1. 原始记忆网络(Memory Network)

由FAIR的Jason Weston等在2015年提出，主要应用于文本问答任务中，相比之前的方法，在F1值上取得了显著的提升。核心思想是考虑到典型的循环神经网络(如Valinna-RNN、LSTM、GRU)依赖状态向量进行序列状态的记忆，记忆能力受限，很难记忆过去的一些事实；因而增加单独的、可以读写的记忆组件。

1.1 模型结构

输入组件$I$对输出的原始数据进行特征变换。
记忆组件$G$就是对输入的特征向量进行存储的槽；每次一个输入进来时，更新已有的记忆槽。
输出组件$O$根据输入选择匹配的记忆，并结合输入和记忆产生最终的输出。
回复组件根据输出$O$产生最终的回复结果。
整个模型的flow分为四步：
- 输入转换:$x \rightarrow I(x)$
- 根据新输入更新记忆：$m_{i}=G(m_{i}, I(x), m)$
- 输出计算：$o=O(I(x), m)$
- 根据输出产生最终的回复: $r=R(o)$

1.2 文本问答

针对文本问答任务，核心的推理在输出O和回复R模块。
- O模块选取k(k=2)个辅助推理的记忆内容：$o_{j}=\arg\max\limits_{i=1,2,…,N}s_{O}(x, m_{i}), j=1,2,…,k$
- R模块选取最终回复的词：$r=\arg\max_{w \in W}s_{R}([x,m_{o_{1}},m_{o_{2}}], w)$，$W$代表词典中所有词。
- 打分函数:$s(x,y)=\Phi_{x}(x)^{T}U^{T}U\Phi_{y}(y)$，$\Phi$用来对输入进行特征映射，$U$是需要学习的权重矩阵。
- 训练目标函数
  - 这里采用的是类似SVM中的最大边缘损失函数。

2.动态记忆网络(Dynamic Memory Network)

由Ankit Kumar等在2016年提出，并指出很多NLP任务可以看作QA任务。DMN在文本问答、文本分类、词性标注几个不同的任务中都取得了很好的效果。

2.1 模型架构

单独的情景记忆模块：情景记忆模块通常需要多轮迭代更新，实验结果显示多轮迭代对于需要推理的任务十分重要，下图中的两条线代表两次阅读输入事实，迭代次数也是个需要调整的超参数。每一轮的内容$e_{i}$根据输入事实的表征$c_{t}$、输入问题的表征$q$以及之前的记忆$m_{i-1}$来产生。
- $h_{t}^{i} = g_{t}^{i}GRU(c_{t}, h_{t-1}^{i})+(1-g_{t}^{i})h_{t-1}^{i}$
- $e^{i} = h_{T_{C}}^{i}$，$T_{C}$是输入事实的个数
记忆模块：根据之前的记忆内容、问题表征、情景记忆内容来产生。记忆表征初始化为$m^{0}=q$。
- $m^{i} = GRU(e^{i}, m_{i-1})$
输入表征、问题表征以及答案的产生均基于GRU。
采用了注意力机制来计算事实表征$c$、内部记忆$m$和问题表征$q$之间的匹配得分值。
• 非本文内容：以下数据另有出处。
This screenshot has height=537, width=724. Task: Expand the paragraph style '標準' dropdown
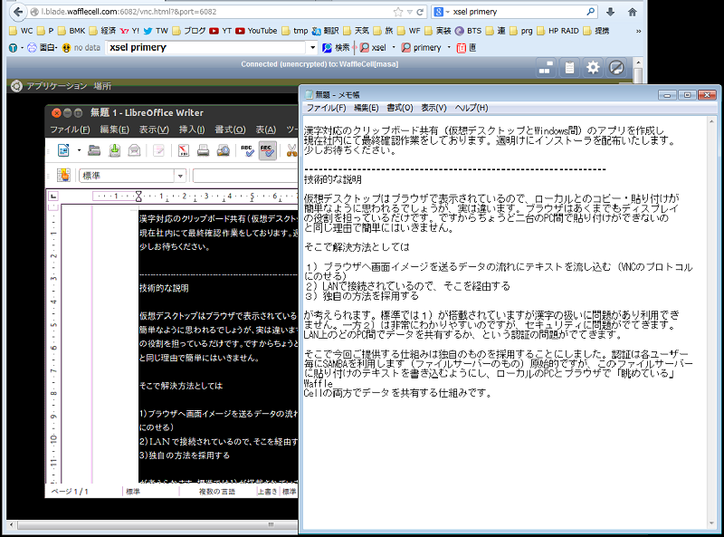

整体来说，attention的计算较为复杂。
- $z(c,m,q)=[c, m, q, c\circ q, |c-q|, |c-m|, c^{T}W^{(b)}q, c^{T}W^{(b)}m]$
- $G(c,m,q)=\sigma(W^{(2)}tanh(W^{(1)}z(c,m,q)+b^{(1)})+b^{(2)})$
- $g_{t}^{i} = G(c_{t}, m^{i-1}, q)$
相比记忆网络，动态记忆网络增加了attention机制，并且记忆内容端到端可微。

2.2 代码实现

整个DMN的代码如下，详细功能参考注释

class DynamicMemoryNetwork(object):
    '''
    定义动态记忆网络的结构
    '''
    def __init__(self, config):
        self.config = config #针对整个网络超参数的配置
        if self.config.train_mode:
            self.train, self.valid, self.word_embedding, self.max_q_len, self.max_sentences, self.max_sen_len, \
            self.num_supporting_facts, self.vocab_size = babi_input.load_babi(self.config, split_sentences=True)
        else:
            self.test, self.word_embedding, self.max_q_len, self.max_sentences, self.max_sen_len, \
            self.num_supporting_facts, self.vocab_size = babi_input.load_babi(self.config, split_sentences=True)
        self.question_holder = tf.placeholder(tf.int32, shape=(self.config.batch_size, self.max_q_len))
        self.input_placeholder = tf.placeholder(tf.int32, shape=(self.config.batch_size, self.max_sentences, self.max_sen_len))
        self.question_len_holder = tf.placeholder(tf.int32, shape=(self.config.batch_size, ))
        self.input_len_holder = tf.placeholder(tf.int32, shape=(self.config.batch_size, ))
        self.answer_holder = tf.placeholder(tf.int64, shape=(self.config.batch_size, ))
        self.rel_label_holder = tf.placeholder(tf.int32, shape=(self.config.batch_size, self.num_supporting_facts))
        self.dropout_placeholder = tf.placeholder(tf.float32)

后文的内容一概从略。